**Document passage**
"""
Kerry says resolution is "ISIL specific"
Obama administration officials said this week that the United States is considering how best to support Syrian rebel forces trained and equipped by the United States, including if these groups are drawn into conflict with Syrian government forces, although the authorization to use military force being considered by Congress does not appear to provide the legal authority to provide such protection.
US Secretary of Defense Ashton Carter told reporters March 11, “The forces that we train in Syria, we will have some obligation to support them after they’re trained. … We all understand that. And we’re working through what kinds of support and under what conditions we would do so, to include the possibility that, even though they’re trained and equipped to combat ISIL [the Islamic State (IS)], they could come into contact with forces of the Assad regime.”
US Secretary of State John Kerry, testifying the same day before the Senate Foreign Relations Committee, said that the authorization to use force being considered by Congress is “ISIL specific. There are those who wish it would include Assad, but it doesn’t.”
Al-Monitor’s Barbara Slavin was the first to report on comments made March 2 by John Allen, the US special presidential envoy for the Global Coalition to Counter ISIL, that a no-fly zone was “under consideration” and that the United States would protect Syrian opposition forces it trains and equips.
"""
**Source material**
"""
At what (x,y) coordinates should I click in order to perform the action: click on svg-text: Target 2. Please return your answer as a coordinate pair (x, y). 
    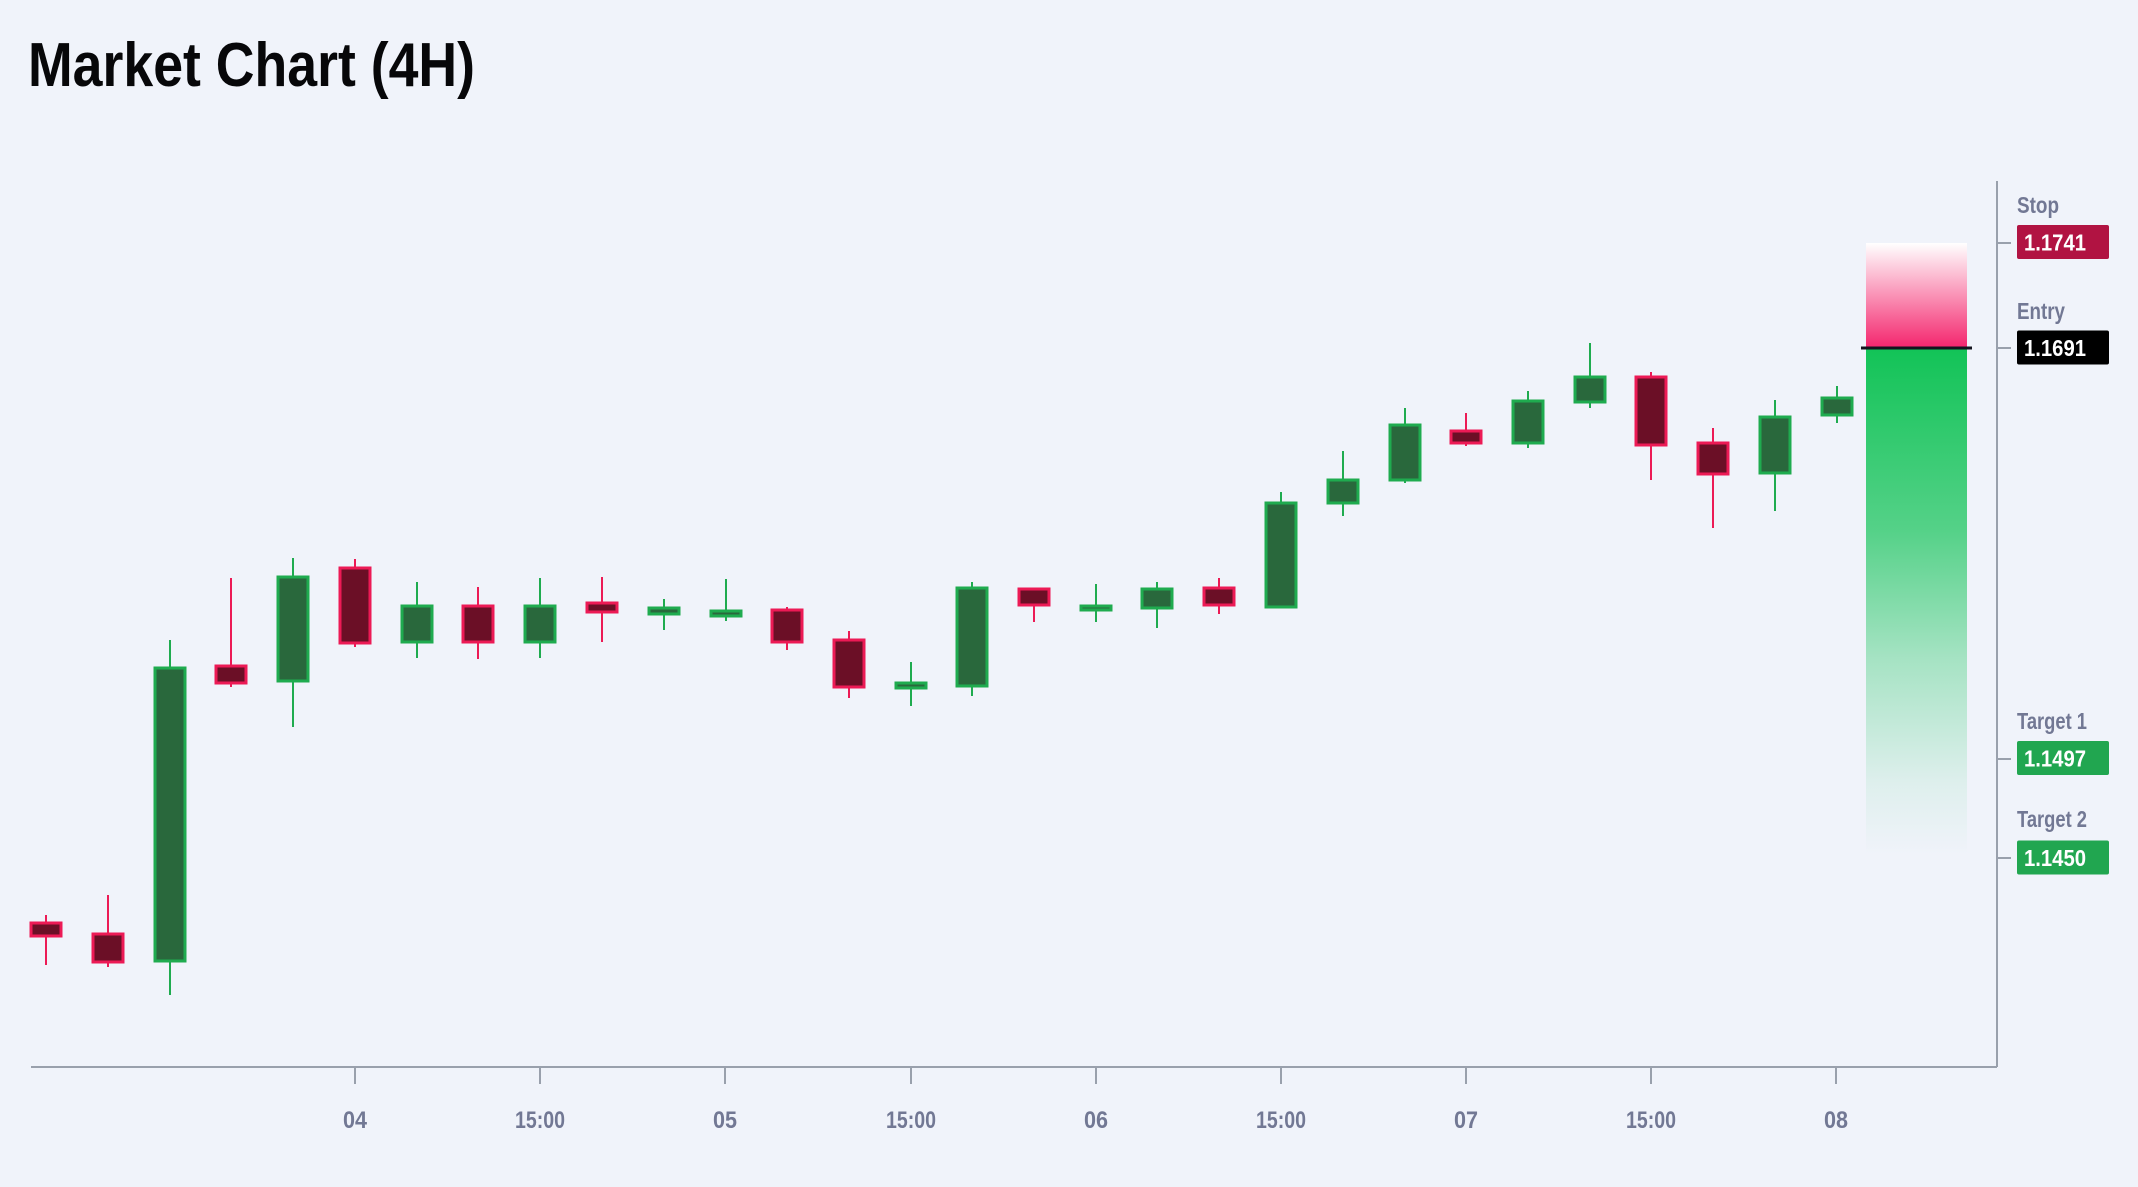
"""
**Try it**
Reproduce the article on Kerry and the ISIL force authorization word for word, from its headline through its final sentence.

**Solution to this task**
Kerry says resolution is "ISIL specific"
Obama administration officials said this week that the United States is considering how best to support Syrian rebel forces trained and equipped by the United States, including if these groups are drawn into conflict with Syrian government forces, although the authorization to use military force being considered by Congress does not appear to provide the legal authority to provide such protection.
US Secretary of Defense Ashton Carter told reporters March 11, “The forces that we train in Syria, we will have some obligation to support them after they’re trained. … We all understand that. And we’re working through what kinds of support and under what conditions we would do so, to include the possibility that, even though they’re trained and equipped to combat ISIL [the Islamic State (IS)], they could come into contact with forces of the Assad regime.”
US Secretary of State John Kerry, testifying the same day before the Senate Foreign Relations Committee, said that the authorization to use force being considered by Congress is “ISIL specific. There are those who wish it would include Assad, but it doesn’t.”
Al-Monitor’s Barbara Slavin was the first to report on comments made March 2 by John Allen, the US special presidential envoy for the Global Coalition to Counter ISIL, that a no-fly zone was “under consideration” and that the United States would protect Syrian opposition forces it trains and equips.